The M23 is an outstanding thrower for its class. This is number one throwing stock XP-L 1x18650 light I have tested to date.
.
.
*Overall Impressions
*
• Build quality is very high
• Mode memory for High, Med., Low 
• Loosen-tighten mode-switching interface
• You can use 1x18650 or 2xCR123A or 2xRCR123A
• True flat-top batteries work fine
• Timed step-down feature on High, but gradual step-down
• Electrical reverse polarity protection function
• True moonlight mode is not available
• Perfect centering of the emitter and nice post processing of the emitter after dedoming
• No sign of PWM flickers at any output modes
• Beam shows greenish yellow tint from the dedomed emitter
• Anti-roll indentations on the body
• Number one throwing stock XP-L 1x18650 light I have tested to date
.
.
M23 Javelot supplied by Olight for review.


----------



## BLUE LED (Jul 27, 2015)

How far do you need to turn the tail-cap before it locks out?


----------



## candle lamp (Jul 27, 2015)

BLUE LED said:


> How far do you need to turn the tail-cap before it locks out?



Approximately, 1/10-turn is enough!


----------



## WarRaven (Jul 27, 2015)

Great review Candle Lamp, thank you.
Typo just above, Overall impressions, you have said the M3XS-UT instead of M23.
Great read, I want this light too now more so.

Edit, hmm, unless you meant that which could be.


----------



## BLUE LED (Jul 27, 2015)

candle lamp said:


> Approximately, 1/10-turn is enough!



My M23 takes a lot more before it locks-out.

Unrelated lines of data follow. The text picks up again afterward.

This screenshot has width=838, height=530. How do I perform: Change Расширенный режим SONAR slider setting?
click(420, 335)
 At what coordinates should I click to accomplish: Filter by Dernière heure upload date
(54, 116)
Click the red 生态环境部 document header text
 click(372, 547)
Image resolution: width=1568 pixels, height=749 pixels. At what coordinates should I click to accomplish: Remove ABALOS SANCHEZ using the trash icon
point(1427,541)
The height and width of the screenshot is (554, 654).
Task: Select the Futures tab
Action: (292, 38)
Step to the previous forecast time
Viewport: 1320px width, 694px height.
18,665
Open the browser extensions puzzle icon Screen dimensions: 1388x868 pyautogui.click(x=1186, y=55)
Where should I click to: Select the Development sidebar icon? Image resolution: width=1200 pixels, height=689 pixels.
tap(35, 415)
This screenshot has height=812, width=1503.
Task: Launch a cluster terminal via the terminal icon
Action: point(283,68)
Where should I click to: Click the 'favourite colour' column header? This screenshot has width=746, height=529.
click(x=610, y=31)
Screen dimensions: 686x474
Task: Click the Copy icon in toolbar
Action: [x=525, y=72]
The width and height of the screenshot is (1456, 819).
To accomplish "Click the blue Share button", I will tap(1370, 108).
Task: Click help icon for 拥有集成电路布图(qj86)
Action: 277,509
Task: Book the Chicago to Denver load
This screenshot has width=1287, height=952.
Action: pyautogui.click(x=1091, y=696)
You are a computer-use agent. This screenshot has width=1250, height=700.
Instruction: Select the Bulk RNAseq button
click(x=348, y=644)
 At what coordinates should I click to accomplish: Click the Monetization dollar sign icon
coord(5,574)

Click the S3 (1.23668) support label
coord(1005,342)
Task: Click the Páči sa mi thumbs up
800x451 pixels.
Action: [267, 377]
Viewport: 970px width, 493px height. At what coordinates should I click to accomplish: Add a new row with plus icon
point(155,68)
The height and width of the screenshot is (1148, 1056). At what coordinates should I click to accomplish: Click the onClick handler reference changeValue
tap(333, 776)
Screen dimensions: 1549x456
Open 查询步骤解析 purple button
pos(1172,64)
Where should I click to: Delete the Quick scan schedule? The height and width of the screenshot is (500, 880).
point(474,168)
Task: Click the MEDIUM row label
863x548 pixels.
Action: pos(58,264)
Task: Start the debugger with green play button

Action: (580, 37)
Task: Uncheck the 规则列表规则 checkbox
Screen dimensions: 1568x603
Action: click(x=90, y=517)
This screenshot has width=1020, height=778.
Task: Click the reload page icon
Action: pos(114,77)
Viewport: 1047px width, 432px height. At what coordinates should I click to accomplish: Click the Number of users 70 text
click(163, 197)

I will test it later tonight.


----------



## candle lamp (Jul 27, 2015)

WarRaven said:


> Great review Candle Lamp, thank you.
> Typo just above, Overall impressions, you have said the M3XS-UT instead of M23.
> Great read, I want this light too now more so.
> 
> Edit, hmm, unless you meant that which could be.



Thanks a lot for your support and help. I just have corrected. 

The M3XS-UT is the best thrower. If you need a compact 1x18650 light, the M23 would be your good choice.



BLUE LED said:


> My M23 takes a lot more before it locks-out. I will test it later tonight.




I'm sorry that I said 1/10 turn earlier. It certainly was 1/10 turn before. :shrug::thinking:
After seeing your posting, I've tried to check it again with 1x18650, 2xCR123A and "one and a half turn" is right on my sample.


----------



## markr6 (Jul 27, 2015)

Meenie Greenie :green: but an impressive thrower for the size.


----------



## WarRaven (Jul 27, 2015)

Throwers, Yes indeed friend, I've the M3XS-UT an M22, this M23 could slide into my hands easily as another pocket thrower.
I don't find the M22 hard to carry so this will be gravy.
Again, good read. ☺👍


----------



## kj2 (Jul 27, 2015)

Thanks for the review


----------



## ven (Jul 27, 2015)

Thanks for the great review,looks such a solid well made light(like the other M lights). Really liking this a lot,nice looking light too.....


----------



## WarRaven (Jul 27, 2015)

CandleLamp, do you find it better then the Army tek in throw?
I'm kind of biased to Olight right now myself but the AT beam looks tighter in the living room pictures?


----------



## candle lamp (Jul 27, 2015)

markr6 said:


> Meenie Greenie :green: but an impressive thrower for the size.



Yes. But, the tint is not as green looking in real life as in the above white door beamshot of my review. 



kj2 said:


> Thanks for the review



Thanks too. kj2! 



ven said:


> Thanks for the great review,looks such a solid well made light(like the other M lights). Really liking this a lot,nice looking light too.....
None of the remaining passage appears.